Composed in the key signature of C♯ major, the song contains a tempo of 158 BPM. Stylistically, "Lover Like Me" showcases a different charm in contrast to Alphas first single, "Spicy", which was released a month prior. Caitlin White from Uproxx commented that "'Lover Like Me' has the braggadocio of 'Spicy' but it's undercut with some of the softness of her pop sound." Teen Vogues Jazmine Denise commented that it "will instantly trigger nostalgic feelings associated with early '00s R&B; it oozes self-confidence and sass as CL brazenly reminds an ex-lover that she’s one of a kind." Regarding its lyrical content, W Korea noted that "although it looks like a story about love, it can also be interpreted as a story about CL as a musician", the refining of her identity.

Reception
Writing for Beats Per Minute, Chase McMullen contrasted the song to the open aggressiveness of "Spicy", saying it "practically glides, with CL displaying her equal strength for softer vocals. That doesn't mean she’s dropped even an ounce of that famous attitude." He additionally highlighted its catchiness, calling it "an instant, delightfully bitter, earworm." In its debut week, the song entered at number 35 on the Gaon Download Chart.

Music video and promotion
The music video for "Lover Like Me" was uploaded to CL's YouTube channel simultaneously with the release of the single on September 29; a teaser video was uploaded via the same platform two days prior.

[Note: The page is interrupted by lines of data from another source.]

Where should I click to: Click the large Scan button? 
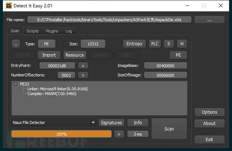click(x=169, y=129)
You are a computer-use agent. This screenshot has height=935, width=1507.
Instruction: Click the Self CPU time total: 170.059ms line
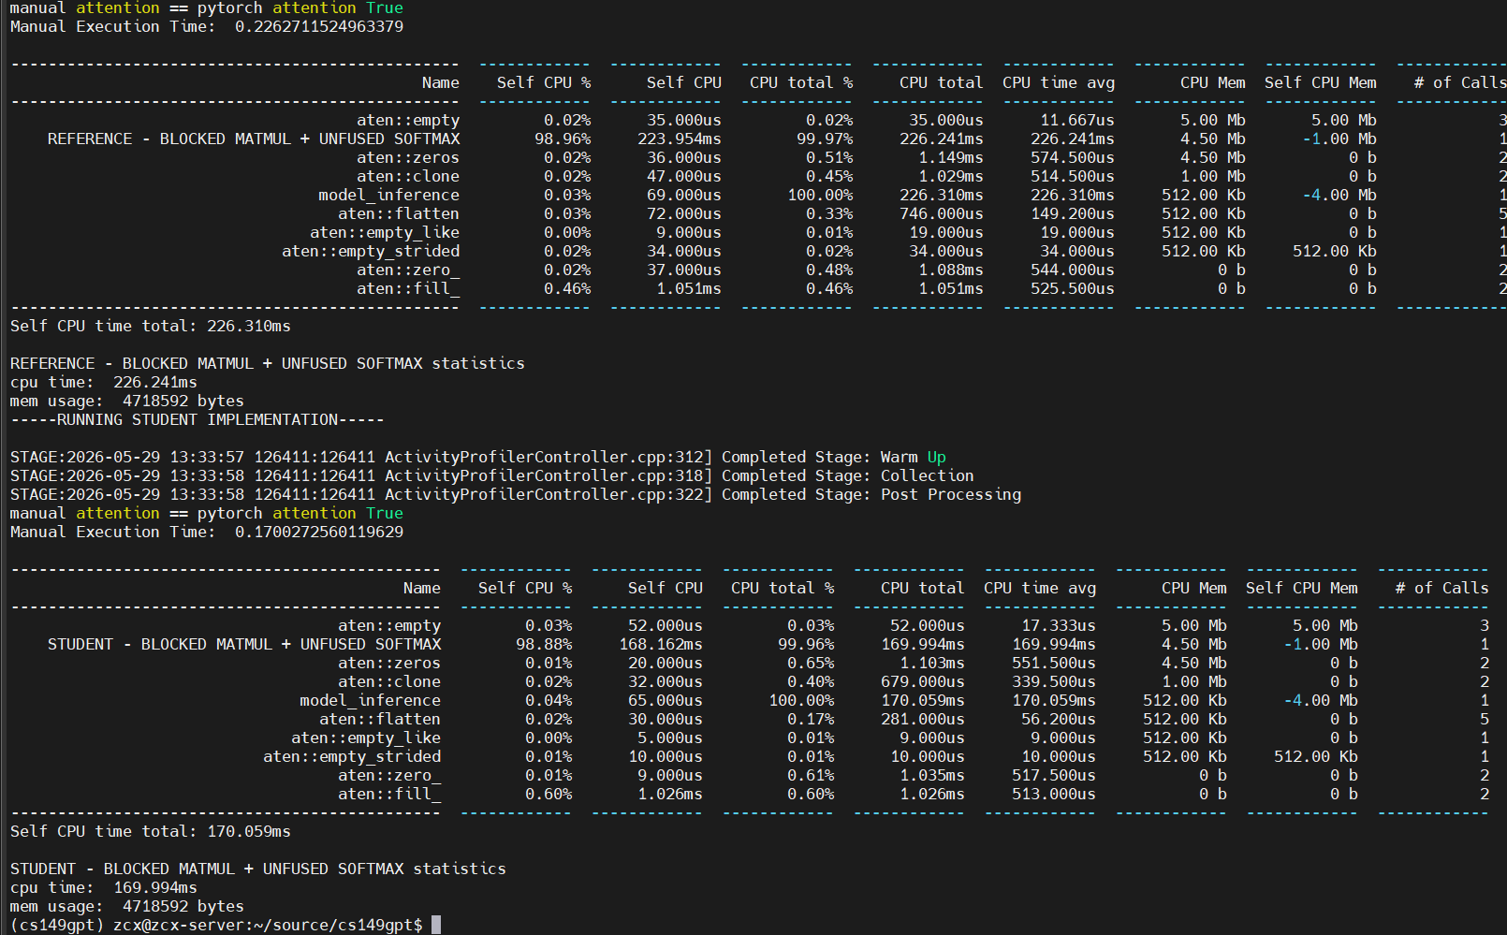point(151,831)
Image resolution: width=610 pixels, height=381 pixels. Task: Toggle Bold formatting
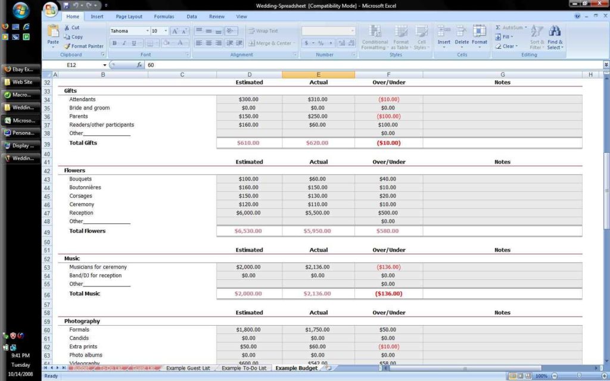click(x=115, y=43)
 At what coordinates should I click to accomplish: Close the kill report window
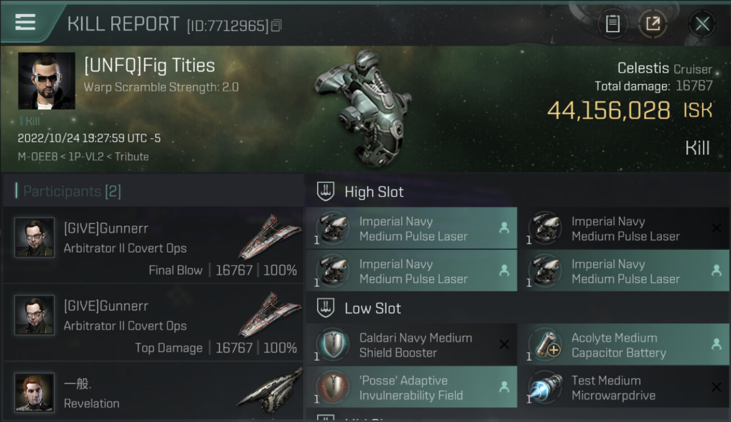[702, 24]
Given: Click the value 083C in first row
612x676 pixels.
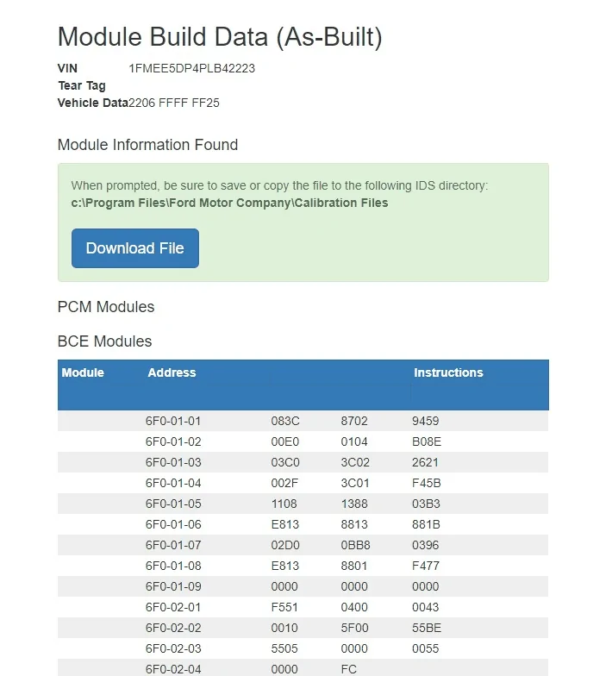Looking at the screenshot, I should tap(284, 421).
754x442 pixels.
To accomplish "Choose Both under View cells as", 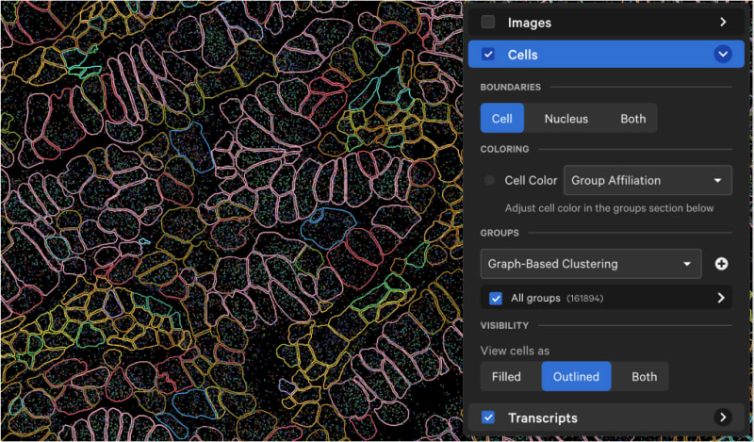I will pyautogui.click(x=644, y=376).
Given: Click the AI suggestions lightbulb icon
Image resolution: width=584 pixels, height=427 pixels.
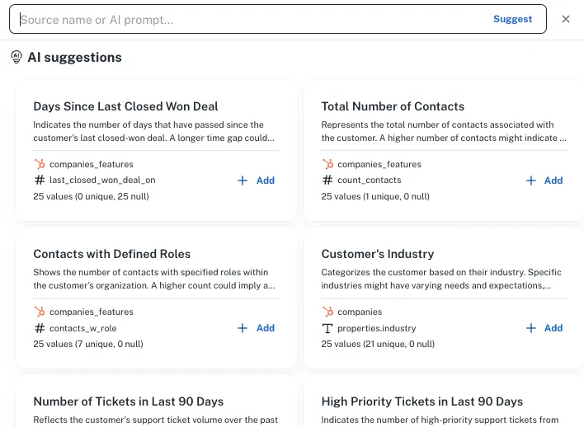Looking at the screenshot, I should (x=16, y=57).
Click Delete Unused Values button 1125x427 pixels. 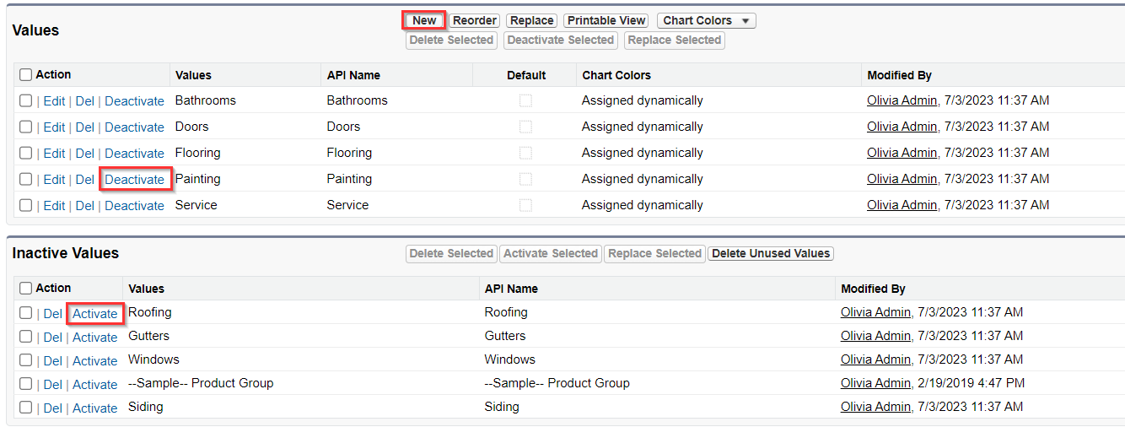pyautogui.click(x=771, y=253)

The music video features shots of CL in brightly colored sets, including a room covered in sunflowers, as well as a red-tinted studio full of vintage television sets.

Credits and personnel
Credits adapted from Melon.

 Lee Chae-rin – vocals, lyricist
 Freedo – lyricist, composer
 Anne-Marie Nicholson – lyricist
 Nafla – lyricist
 Cleo Tighe – lyricist
 Sarah Blanchard – lyricist
 Nick Lee – composer

Release history

References

2021 songs
2021 singles
Songs written by Anne-Marie (singer)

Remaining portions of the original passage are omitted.